Extract to read -
**********

We motivate our approach by first describing two "failed attempts".

Attempt #1: pick curve with q = r. Ideally, we would like to select a curve E with q = r, so that V's arithmetic is over the same field for which V's native NP language is defined. Unfortunately, this cannot happen: the condition that E has embedding degree k with respect to r implies that r divides q^k - 1 , which implies that q \neq r . The same implication holds even if E(\mathbb{F}_q) has a non-prime order n and the prime r (with respect to which k is defined) only divides n. So, while appealing, this idea cannot even be instantiated.4

Attempt #2: long arithmetic. Since we are stuck with q \neq r , we may consider doing "long arithmetic": simulating \mathbb{F}_q operations via \mathbb{F}_r operations, by working with bit chunks to perform integer arithmetic, and modding out by q when needed. Alas, having to work at the "bit level" implies a blowup on the order of \log q compared to native arithmetic. So, while this approach can at least be instantiated, it is very expensive.5

Our approach: cycle through multiple curves. We formulate, and instantiate, a new property for elliptic curves that enables us to completely circumvent long arithmetic, even with q \neq r . In short, our idea is to base recursive proof composition, not on a single zk-SNARK, but on multiple zk-SNARKs, each instantiated on a different elliptic curve, that jointly satisfy a special property.

<sup>4Besides, the condition q = \#E(\mathbb{F}_q) is undesirable even when not ruled out (e.g., when k = \infty ): on such curves, known as anomalous, discrete logarithms can be computed in polynomial time via the SSSA attack [Sem98, Sma99, SA98].

<sup>5Showing that it is provably expensive requires stronger circuit lower bounds than currently known [Raz87, Smo87, GLS09].

For the simplest case, suppose we have two primes q_{\alpha} and q_{\beta} , and elliptic curves E_{\alpha}/\mathbb{F}_{q_{\alpha}} and E_{\beta}/\mathbb{F}_{q_{\beta}} such that q_{\alpha}=\#E_{\beta}(\mathbb{F}_{q_{\beta}}) and q_{\beta}=\#E_{\alpha}(\mathbb{F}_{q_{\alpha}}) , i.e., the size of the base field of one curve equals the group order of the other curve, and vice versa. We then construct two preprocessing zk-SNARKs (G_{\alpha},P_{\alpha},V_{\alpha}) and (G_{\beta},P_{\beta},V_{\beta}) , respectively instantiated on the two curves E_{\alpha}/\mathbb{F}_{q_{\alpha}} and E_{\beta}/\mathbb{F}_{q_{\beta}} .

**********

Records locating words and elements -
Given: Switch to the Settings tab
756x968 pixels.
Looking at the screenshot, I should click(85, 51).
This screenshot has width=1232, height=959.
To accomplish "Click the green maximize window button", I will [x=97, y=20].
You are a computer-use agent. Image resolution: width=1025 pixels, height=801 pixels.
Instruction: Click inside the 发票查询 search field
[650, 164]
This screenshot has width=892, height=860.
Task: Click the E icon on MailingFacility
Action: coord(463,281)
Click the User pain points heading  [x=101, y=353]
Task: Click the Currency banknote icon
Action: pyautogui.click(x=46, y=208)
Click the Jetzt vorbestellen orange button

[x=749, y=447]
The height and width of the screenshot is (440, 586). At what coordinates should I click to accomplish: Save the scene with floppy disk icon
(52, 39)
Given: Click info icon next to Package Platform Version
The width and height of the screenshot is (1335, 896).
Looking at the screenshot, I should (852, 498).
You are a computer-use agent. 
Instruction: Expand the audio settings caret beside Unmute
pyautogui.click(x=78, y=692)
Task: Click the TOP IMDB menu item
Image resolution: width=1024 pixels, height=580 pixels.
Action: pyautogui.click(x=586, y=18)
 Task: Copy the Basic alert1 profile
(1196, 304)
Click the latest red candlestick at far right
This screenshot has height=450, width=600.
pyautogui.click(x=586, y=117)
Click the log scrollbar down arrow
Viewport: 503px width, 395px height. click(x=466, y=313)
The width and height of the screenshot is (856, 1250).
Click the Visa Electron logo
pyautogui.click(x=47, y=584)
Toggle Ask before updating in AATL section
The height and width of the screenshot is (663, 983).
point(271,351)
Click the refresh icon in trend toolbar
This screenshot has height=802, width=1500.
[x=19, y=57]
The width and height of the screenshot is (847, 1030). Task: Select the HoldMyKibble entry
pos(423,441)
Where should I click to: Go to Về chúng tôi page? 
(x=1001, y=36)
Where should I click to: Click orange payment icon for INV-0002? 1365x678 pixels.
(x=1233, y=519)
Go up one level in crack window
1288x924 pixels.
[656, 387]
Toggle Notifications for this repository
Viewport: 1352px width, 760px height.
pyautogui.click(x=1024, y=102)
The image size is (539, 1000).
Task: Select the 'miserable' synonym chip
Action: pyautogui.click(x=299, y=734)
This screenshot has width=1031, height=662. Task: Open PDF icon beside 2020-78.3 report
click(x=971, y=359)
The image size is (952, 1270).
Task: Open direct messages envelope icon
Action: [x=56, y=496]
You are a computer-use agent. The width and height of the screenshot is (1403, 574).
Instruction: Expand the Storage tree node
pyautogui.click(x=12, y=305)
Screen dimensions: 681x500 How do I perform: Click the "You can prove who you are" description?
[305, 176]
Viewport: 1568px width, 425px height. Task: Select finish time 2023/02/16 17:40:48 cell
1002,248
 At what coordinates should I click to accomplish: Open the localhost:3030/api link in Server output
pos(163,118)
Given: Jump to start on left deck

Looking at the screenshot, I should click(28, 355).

**********

According to the excerpt on elliptic curves, what cost does long arithmetic incur compared to native arithmetic? The lines above are separate from the excerpt on elliptic curves.

Exercise output - Working at the bit level causes a blowup on the order of \log q compared to native arithmetic.